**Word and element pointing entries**
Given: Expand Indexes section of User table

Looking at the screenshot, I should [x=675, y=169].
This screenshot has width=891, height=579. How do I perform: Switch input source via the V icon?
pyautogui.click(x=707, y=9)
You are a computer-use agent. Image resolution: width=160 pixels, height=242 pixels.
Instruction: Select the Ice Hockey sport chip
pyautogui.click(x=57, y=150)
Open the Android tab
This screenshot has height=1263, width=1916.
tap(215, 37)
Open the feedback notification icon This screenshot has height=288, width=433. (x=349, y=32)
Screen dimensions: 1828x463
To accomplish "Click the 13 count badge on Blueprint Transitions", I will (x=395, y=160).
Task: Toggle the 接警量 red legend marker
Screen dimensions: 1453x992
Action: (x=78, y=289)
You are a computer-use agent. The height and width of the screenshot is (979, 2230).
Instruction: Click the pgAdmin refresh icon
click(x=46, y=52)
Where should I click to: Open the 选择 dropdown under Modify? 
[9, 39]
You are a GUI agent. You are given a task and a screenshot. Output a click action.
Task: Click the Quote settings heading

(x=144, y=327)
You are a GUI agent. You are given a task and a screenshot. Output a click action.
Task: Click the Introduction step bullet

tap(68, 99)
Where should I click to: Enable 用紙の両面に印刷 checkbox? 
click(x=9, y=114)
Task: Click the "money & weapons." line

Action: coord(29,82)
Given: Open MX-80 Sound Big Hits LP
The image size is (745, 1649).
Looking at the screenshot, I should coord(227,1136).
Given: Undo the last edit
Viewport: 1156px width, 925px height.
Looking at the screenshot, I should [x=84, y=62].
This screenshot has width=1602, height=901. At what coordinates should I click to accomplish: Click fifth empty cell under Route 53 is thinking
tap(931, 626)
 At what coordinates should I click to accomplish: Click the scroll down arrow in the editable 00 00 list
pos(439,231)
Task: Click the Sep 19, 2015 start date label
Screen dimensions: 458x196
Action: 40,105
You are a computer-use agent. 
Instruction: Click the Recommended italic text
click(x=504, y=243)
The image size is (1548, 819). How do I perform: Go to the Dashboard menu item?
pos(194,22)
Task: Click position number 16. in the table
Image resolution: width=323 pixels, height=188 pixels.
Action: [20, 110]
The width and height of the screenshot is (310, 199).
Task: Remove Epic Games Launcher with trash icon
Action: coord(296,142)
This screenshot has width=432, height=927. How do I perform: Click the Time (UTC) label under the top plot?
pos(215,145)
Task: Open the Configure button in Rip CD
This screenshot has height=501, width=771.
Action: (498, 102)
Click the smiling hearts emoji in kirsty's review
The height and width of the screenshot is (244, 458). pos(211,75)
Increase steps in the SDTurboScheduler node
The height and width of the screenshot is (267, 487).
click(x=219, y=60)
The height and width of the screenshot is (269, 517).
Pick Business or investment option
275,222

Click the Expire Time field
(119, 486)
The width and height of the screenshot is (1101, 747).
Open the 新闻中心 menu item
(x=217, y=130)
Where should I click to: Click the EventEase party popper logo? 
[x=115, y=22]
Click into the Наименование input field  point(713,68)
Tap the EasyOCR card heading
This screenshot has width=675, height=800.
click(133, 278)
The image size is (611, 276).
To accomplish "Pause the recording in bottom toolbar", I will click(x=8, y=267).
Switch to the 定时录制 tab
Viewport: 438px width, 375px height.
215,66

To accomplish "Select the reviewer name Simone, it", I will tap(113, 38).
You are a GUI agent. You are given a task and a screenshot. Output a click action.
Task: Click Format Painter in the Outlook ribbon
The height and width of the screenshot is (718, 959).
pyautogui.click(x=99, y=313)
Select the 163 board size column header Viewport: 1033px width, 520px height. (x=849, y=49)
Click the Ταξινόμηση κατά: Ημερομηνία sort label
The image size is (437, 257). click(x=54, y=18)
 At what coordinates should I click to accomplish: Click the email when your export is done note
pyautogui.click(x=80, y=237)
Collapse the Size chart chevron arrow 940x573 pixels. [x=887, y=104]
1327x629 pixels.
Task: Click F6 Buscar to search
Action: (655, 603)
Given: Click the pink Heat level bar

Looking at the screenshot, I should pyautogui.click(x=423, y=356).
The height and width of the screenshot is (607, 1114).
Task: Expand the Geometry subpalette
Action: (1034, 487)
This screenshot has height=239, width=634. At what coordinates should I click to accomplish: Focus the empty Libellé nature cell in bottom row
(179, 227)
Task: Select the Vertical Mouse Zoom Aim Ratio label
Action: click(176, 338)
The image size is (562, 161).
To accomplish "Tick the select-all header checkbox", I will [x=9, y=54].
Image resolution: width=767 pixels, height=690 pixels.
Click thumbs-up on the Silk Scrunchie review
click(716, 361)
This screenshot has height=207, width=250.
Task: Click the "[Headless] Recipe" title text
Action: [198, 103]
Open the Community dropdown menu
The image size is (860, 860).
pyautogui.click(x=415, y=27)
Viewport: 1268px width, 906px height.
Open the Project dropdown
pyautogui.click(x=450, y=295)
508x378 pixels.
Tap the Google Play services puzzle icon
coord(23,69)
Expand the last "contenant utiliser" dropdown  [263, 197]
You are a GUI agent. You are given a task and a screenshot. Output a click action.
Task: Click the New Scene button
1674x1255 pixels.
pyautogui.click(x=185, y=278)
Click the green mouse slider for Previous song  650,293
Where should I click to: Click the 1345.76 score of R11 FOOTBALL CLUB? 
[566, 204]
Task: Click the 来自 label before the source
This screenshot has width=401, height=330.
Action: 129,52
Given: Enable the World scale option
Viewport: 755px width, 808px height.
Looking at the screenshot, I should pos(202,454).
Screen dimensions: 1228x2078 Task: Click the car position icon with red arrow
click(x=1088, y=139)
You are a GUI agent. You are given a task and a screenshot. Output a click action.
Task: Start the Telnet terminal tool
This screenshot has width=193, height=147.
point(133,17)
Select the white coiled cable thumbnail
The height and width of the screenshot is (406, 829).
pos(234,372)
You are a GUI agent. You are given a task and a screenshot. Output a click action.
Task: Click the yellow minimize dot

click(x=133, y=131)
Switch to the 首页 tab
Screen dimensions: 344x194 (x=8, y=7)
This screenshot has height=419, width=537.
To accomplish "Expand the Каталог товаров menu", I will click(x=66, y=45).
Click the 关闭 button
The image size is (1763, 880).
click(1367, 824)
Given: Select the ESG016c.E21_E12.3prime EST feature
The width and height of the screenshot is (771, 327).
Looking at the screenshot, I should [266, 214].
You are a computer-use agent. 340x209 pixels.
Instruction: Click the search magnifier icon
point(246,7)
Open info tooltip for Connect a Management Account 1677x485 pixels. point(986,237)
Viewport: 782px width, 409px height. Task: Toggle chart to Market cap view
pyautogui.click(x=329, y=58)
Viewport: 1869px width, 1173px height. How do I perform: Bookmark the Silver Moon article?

**What you are asked to do**
Write out all of the rows above again, character for character.

**Output for this exercise**
Given: Expand Indexes section of User table

Looking at the screenshot, I should [x=675, y=169].
This screenshot has width=891, height=579. How do I perform: Switch input source via the V icon?
pyautogui.click(x=707, y=9)
You are a computer-use agent. Image resolution: width=160 pixels, height=242 pixels.
Instruction: Select the Ice Hockey sport chip
pyautogui.click(x=57, y=150)
Open the Android tab
This screenshot has height=1263, width=1916.
tap(215, 37)
Open the feedback notification icon This screenshot has height=288, width=433. (x=349, y=32)
Screen dimensions: 1828x463
To accomplish "Click the 13 count badge on Blueprint Transitions", I will (x=395, y=160).
Task: Toggle the 接警量 red legend marker
Screen dimensions: 1453x992
Action: (x=78, y=289)
You are a computer-use agent. The height and width of the screenshot is (979, 2230).
Instruction: Click the pgAdmin refresh icon
click(x=46, y=52)
Where should I click to: Open the 选择 dropdown under Modify? 
[9, 39]
You are a GUI agent. You are given a task and a screenshot. Output a click action.
Task: Click the Quote settings heading

(x=144, y=327)
You are a GUI agent. You are given a task and a screenshot. Output a click action.
Task: Click the Introduction step bullet

tap(68, 99)
Where should I click to: Enable 用紙の両面に印刷 checkbox? 
click(x=9, y=114)
Task: Click the "money & weapons." line

Action: coord(29,82)
Given: Open MX-80 Sound Big Hits LP
The image size is (745, 1649).
Looking at the screenshot, I should coord(227,1136).
Given: Undo the last edit
Viewport: 1156px width, 925px height.
Looking at the screenshot, I should [x=84, y=62].
This screenshot has width=1602, height=901. At what coordinates should I click to accomplish: Click fifth empty cell under Route 53 is thinking
tap(931, 626)
 At what coordinates should I click to accomplish: Click the scroll down arrow in the editable 00 00 list
pos(439,231)
Task: Click the Sep 19, 2015 start date label
Screen dimensions: 458x196
Action: 40,105
You are a computer-use agent. 
Instruction: Click the Recommended italic text
click(x=504, y=243)
The image size is (1548, 819). How do I perform: Go to the Dashboard menu item?
pos(194,22)
Task: Click position number 16. in the table
Image resolution: width=323 pixels, height=188 pixels.
Action: [20, 110]
The width and height of the screenshot is (310, 199).
Task: Remove Epic Games Launcher with trash icon
Action: coord(296,142)
This screenshot has width=432, height=927. How do I perform: Click the Time (UTC) label under the top plot?
pos(215,145)
Task: Open the Configure button in Rip CD
This screenshot has height=501, width=771.
Action: (498, 102)
Click the smiling hearts emoji in kirsty's review
The height and width of the screenshot is (244, 458). pos(211,75)
Increase steps in the SDTurboScheduler node
The height and width of the screenshot is (267, 487).
click(x=219, y=60)
The height and width of the screenshot is (269, 517).
Pick Business or investment option
275,222

Click the Expire Time field
(119, 486)
The width and height of the screenshot is (1101, 747).
Open the 新闻中心 menu item
(x=217, y=130)
Where should I click to: Click the EventEase party popper logo? 
[x=115, y=22]
Click into the Наименование input field  point(713,68)
Tap the EasyOCR card heading
This screenshot has width=675, height=800.
click(133, 278)
The image size is (611, 276).
To accomplish "Pause the recording in bottom toolbar", I will click(x=8, y=267).
Switch to the 定时录制 tab
Viewport: 438px width, 375px height.
215,66

To accomplish "Select the reviewer name Simone, it", I will tap(113, 38).
You are a GUI agent. You are given a task and a screenshot. Output a click action.
Task: Click Format Painter in the Outlook ribbon
The height and width of the screenshot is (718, 959).
pyautogui.click(x=99, y=313)
Select the 163 board size column header Viewport: 1033px width, 520px height. (x=849, y=49)
Click the Ταξινόμηση κατά: Ημερομηνία sort label
The image size is (437, 257). click(x=54, y=18)
 At what coordinates should I click to accomplish: Click the email when your export is done note
pyautogui.click(x=80, y=237)
Collapse the Size chart chevron arrow 940x573 pixels. [x=887, y=104]
1327x629 pixels.
Task: Click F6 Buscar to search
Action: (655, 603)
Given: Click the pink Heat level bar

Looking at the screenshot, I should pyautogui.click(x=423, y=356).
The height and width of the screenshot is (607, 1114).
Task: Expand the Geometry subpalette
Action: (1034, 487)
This screenshot has height=239, width=634. At what coordinates should I click to accomplish: Focus the empty Libellé nature cell in bottom row
(179, 227)
Task: Select the Vertical Mouse Zoom Aim Ratio label
Action: click(176, 338)
The image size is (562, 161).
To accomplish "Tick the select-all header checkbox", I will [x=9, y=54].
Image resolution: width=767 pixels, height=690 pixels.
Click thumbs-up on the Silk Scrunchie review
click(716, 361)
This screenshot has height=207, width=250.
Task: Click the "[Headless] Recipe" title text
Action: [198, 103]
Open the Community dropdown menu
The image size is (860, 860).
pyautogui.click(x=415, y=27)
Viewport: 1268px width, 906px height.
Open the Project dropdown
pyautogui.click(x=450, y=295)
508x378 pixels.
Tap the Google Play services puzzle icon
coord(23,69)
Expand the last "contenant utiliser" dropdown  [263, 197]
You are a GUI agent. You are given a task and a screenshot. Output a click action.
Task: Click the New Scene button
1674x1255 pixels.
pyautogui.click(x=185, y=278)
Click the green mouse slider for Previous song  650,293
Where should I click to: Click the 1345.76 score of R11 FOOTBALL CLUB? 
[566, 204]
Task: Click the 来自 label before the source
This screenshot has width=401, height=330.
Action: 129,52
Given: Enable the World scale option
Viewport: 755px width, 808px height.
Looking at the screenshot, I should pos(202,454).
Screen dimensions: 1228x2078 Task: Click the car position icon with red arrow
click(x=1088, y=139)
You are a GUI agent. You are given a task and a screenshot. Output a click action.
Task: Start the Telnet terminal tool
This screenshot has width=193, height=147.
point(133,17)
Select the white coiled cable thumbnail
The height and width of the screenshot is (406, 829).
pos(234,372)
You are a GUI agent. You are given a task and a screenshot. Output a click action.
Task: Click the yellow minimize dot

click(x=133, y=131)
Switch to the 首页 tab
Screen dimensions: 344x194 (x=8, y=7)
This screenshot has height=419, width=537.
To accomplish "Expand the Каталог товаров menu", I will click(x=66, y=45).
Click the 关闭 button
The image size is (1763, 880).
click(1367, 824)
Given: Select the ESG016c.E21_E12.3prime EST feature
The width and height of the screenshot is (771, 327).
Looking at the screenshot, I should [266, 214].
You are a computer-use agent. 340x209 pixels.
Instruction: Click the search magnifier icon
point(246,7)
Open info tooltip for Connect a Management Account 1677x485 pixels. point(986,237)
Viewport: 782px width, 409px height. Task: Toggle chart to Market cap view
pyautogui.click(x=329, y=58)
Viewport: 1869px width, 1173px height. How do I perform: Bookmark the Silver Moon article?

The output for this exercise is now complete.